On October 17, a former executive of the Royal Bank of Scotland (RBS) filed an appeal to the U.S. Supreme Court in a case over the denial of their U.S. Securities and Exchange Commission (SEC) whistleblower award claim. Victor Hong, who served as the managing director of RBS, argues that his whistleblower disclosure to the SEC helped U.S. authorities collect more than $10 billion in settlements with RBS in 2017 and 2018.
Through the SEC Whistleblower Program, qualified whistleblowers, individuals who voluntarily disclose original information that contributes to a successful enforcement action, are entitled to monetary awards of 10-30% of the funds collected by the government. The program’s related action provisions entitle whistleblowers to awards when the information they disclose to the SEC is used by other federal agencies in successful enforcement actions.

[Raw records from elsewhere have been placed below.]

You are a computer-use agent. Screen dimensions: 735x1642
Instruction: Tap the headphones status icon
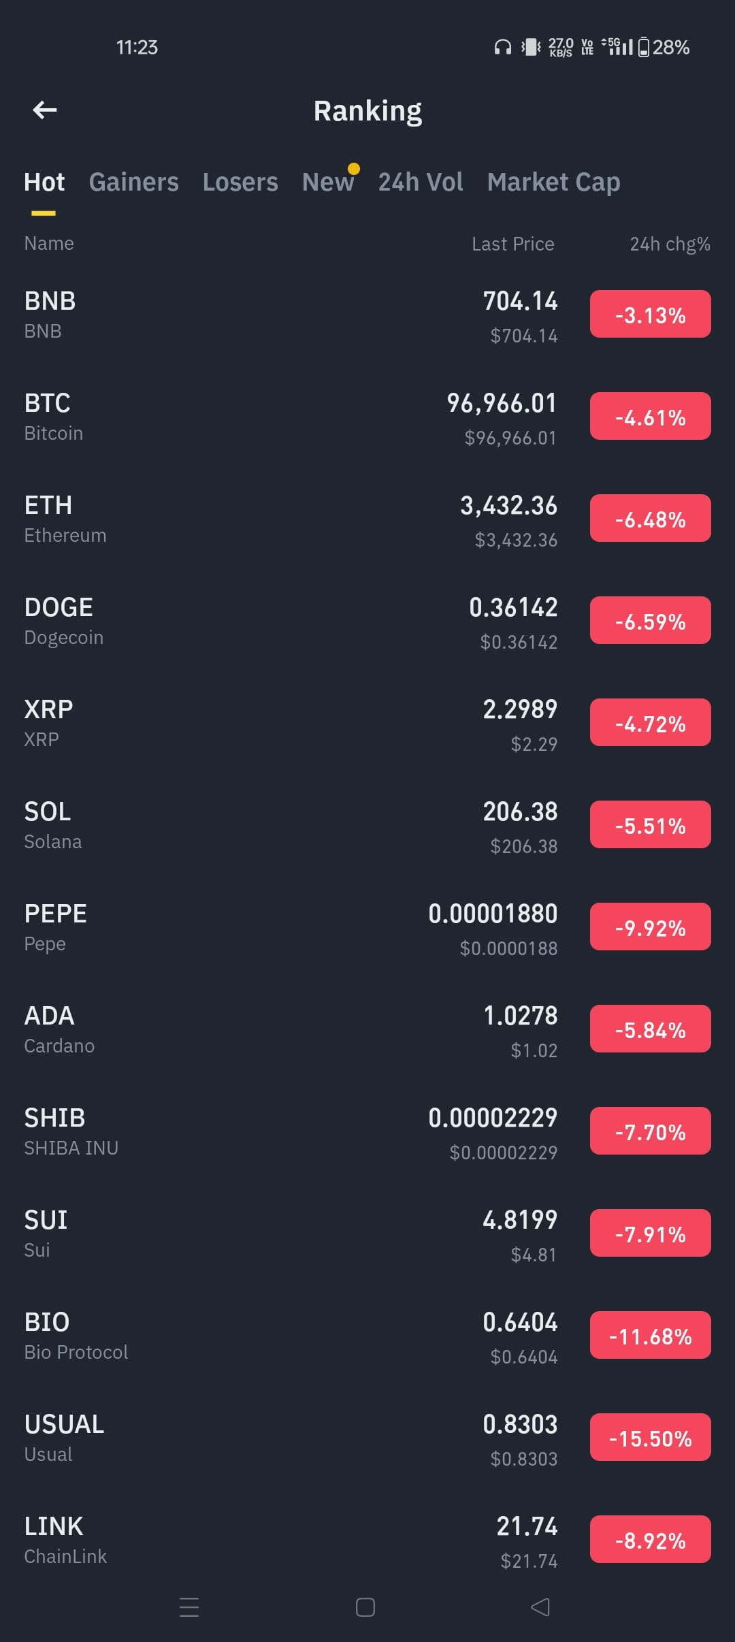tap(503, 47)
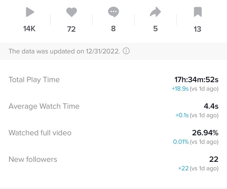Tap the Total Play Time label

coord(34,80)
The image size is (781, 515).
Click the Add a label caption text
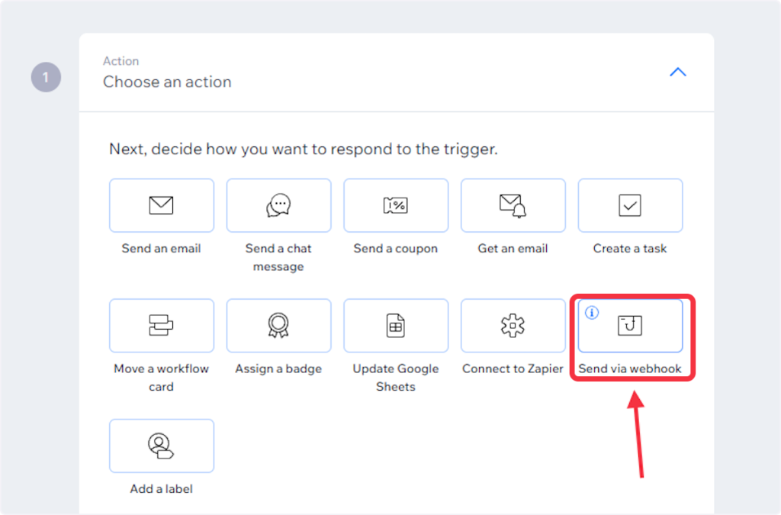161,489
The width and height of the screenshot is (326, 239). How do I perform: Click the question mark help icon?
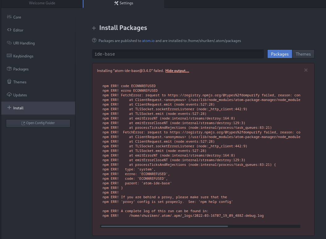coord(94,40)
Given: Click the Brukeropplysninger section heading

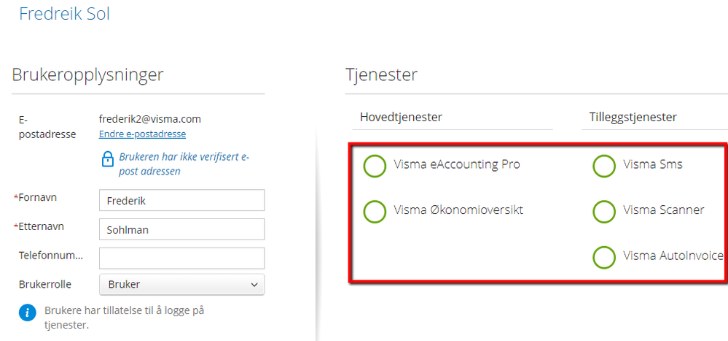Looking at the screenshot, I should (x=87, y=74).
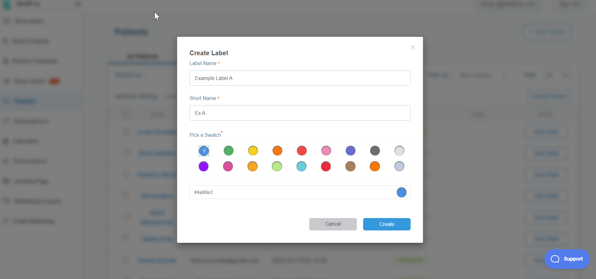Choose the teal cyan swatch
596x279 pixels.
(x=301, y=166)
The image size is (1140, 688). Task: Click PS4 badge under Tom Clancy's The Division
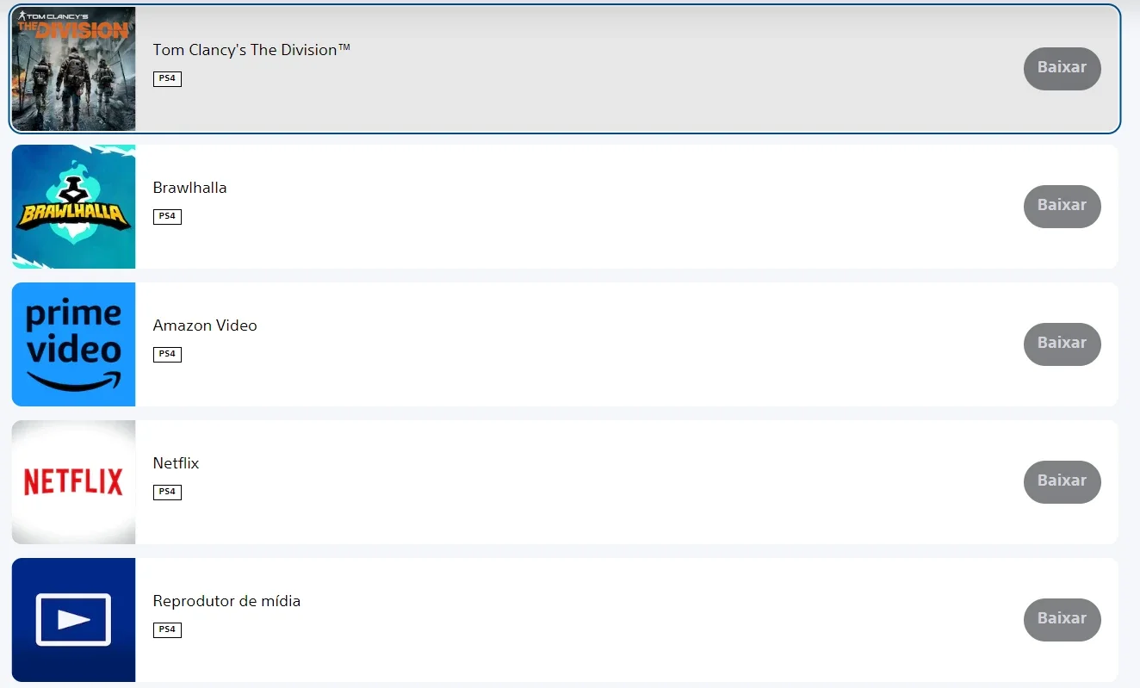pyautogui.click(x=167, y=79)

In 2014, Hong made voluntary disclosures to the SEC documenting alleged misconduct related to RBS’s valuation of mortgage-backed securities. The SEC in turn shared Hong’s information with the Department of Justice (DOJ). Eventually, federal prosecutors and the Federal Housing Finance Agency (FHFA) secured multi-billion dollar settlements with RBS.
The SEC denied Hong’s whistleblower award claim because the agency did not file a successful enforcement action of its own. Under the Dodd-Frank Act, the SEC must file an enforcement action of its own with at least $1 million in sanctions in order for the related action provisions to apply to a whistleblower disclosure. In July, the 2nd U.S. Circuit Court of Appeals upheld the SEC’s denial.
According to Reuters, Hong’s petition to the Supreme Court asks them to define what constitutes an “action” under the SEC Whistleblower Program and argues that “the current scheme is strongly discouraging to potential whistleblowers with significant information of violations, because there is no predictability of payout.”
In August, the SEC voted to amend its rules governing the payment of related action awards in order to better incentivize whistleblowing. The new rule allows the SEC to pay related action awards even if the other federal agency which carried out the related action has its own whistleblower program, as long as the other agency’s program is not comparable to the SEC’s.
In announcing the rule amendments, SEC Chair Gary Gensler praised the whistleblower program noting that it “has greatly aided the Commission’s work to protect investors.” Gensler went on to explain that “in the years since the program was established, the SEC has used whistleblower information to obtain sanctions of over $5 billion from securities law violators, return over $1.3 billion to harmed investors, and award over $1.3 billion to whistleblowers for their service.”